Within amd64 there is a second knob, GOAMD64, selecting a microarchitecture level (v1 default, v2, v3, v4). Higher levels let the compiler assume newer instructions exist. For example, with GOAMD64=v3 a leading-zeros count can use the single LZCNT instruction instead of the BSRQ+fix-up sequence shown above:

GOAMD64=v3 GOARCH=amd64 go build -gcflags=-S .
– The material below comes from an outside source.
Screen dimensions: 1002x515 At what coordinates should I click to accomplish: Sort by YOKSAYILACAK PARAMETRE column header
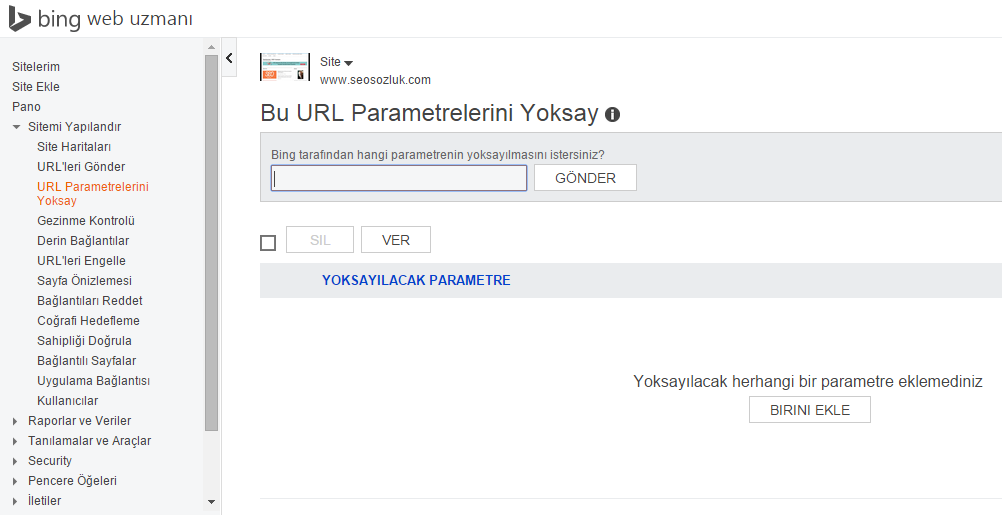(x=416, y=280)
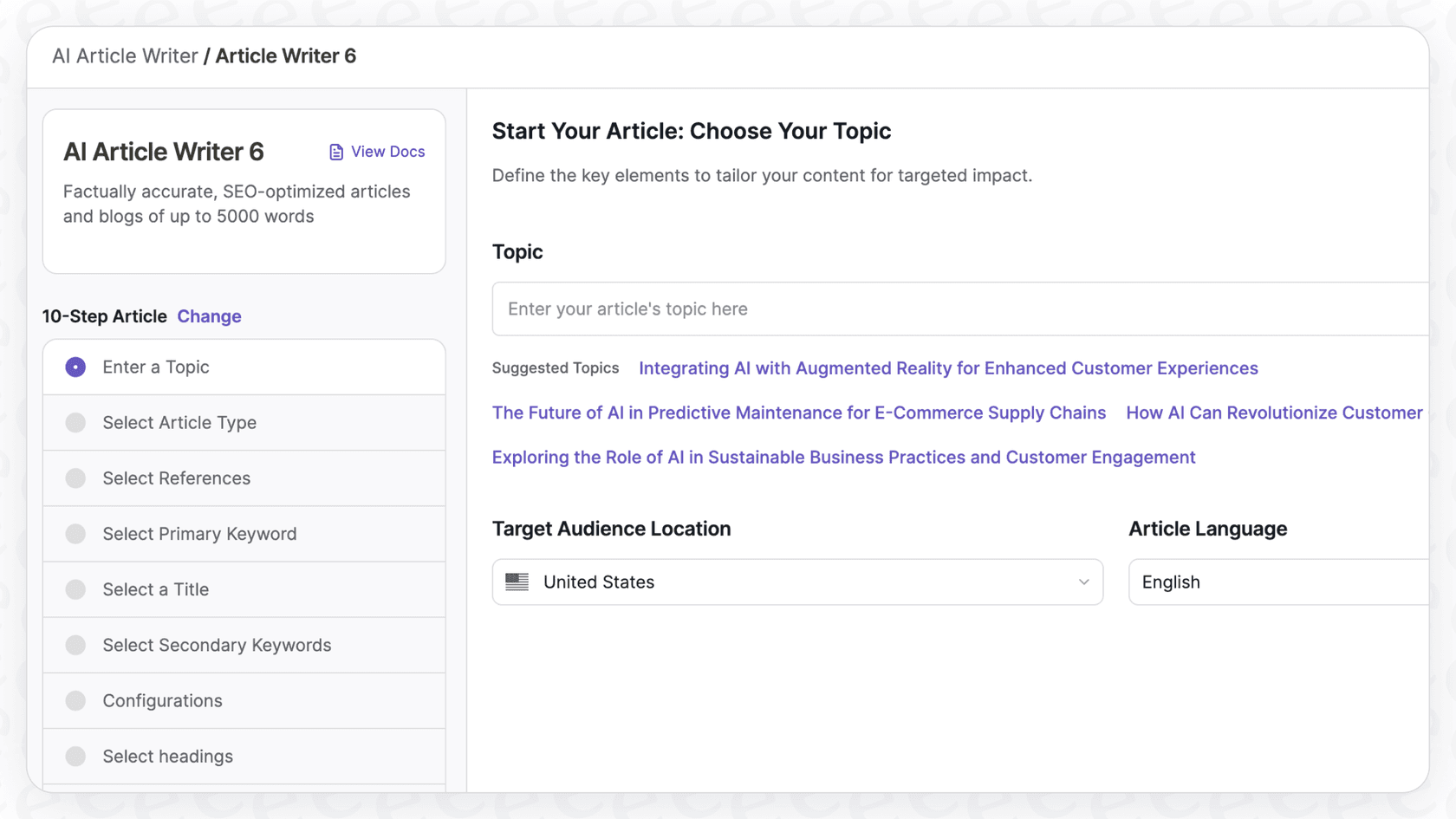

This is fully covered in the professional and optimize tiers; for now just know that the same Go code can produce different instructions depending on GOARCH and GOAMD64.


6. Summary

  • The register-based ABI (ABIInternal), Go 1.17+, passes the first integer args in AX, BX, CX, DI, SI, R8–R11 on amd64 and R0–R7 on arm64; floats in X0/V0 registers.
  • Prologue/epilogue: a CMPQ SP, 16(R14) + JLS morestack stack-bound check, plus PUSHQ BP/POPQ BP frame-pointer maintenance. Tiny leaf functions are nosplit/NOFRAME.
  • The g register (R14 amd64, R28 arm64) always holds the current goroutine pointer.
  • Intrinsics (cmd/compile/internal/ssagen/intrinsics.go) turn math/bits, sync/atomic, and some math calls into single instructions; a stray CALL means the intrinsic did not fire.
  • Switching GOARCH changes register names and instruction forms; GOAMD64 levels unlock newer amd64 instructions.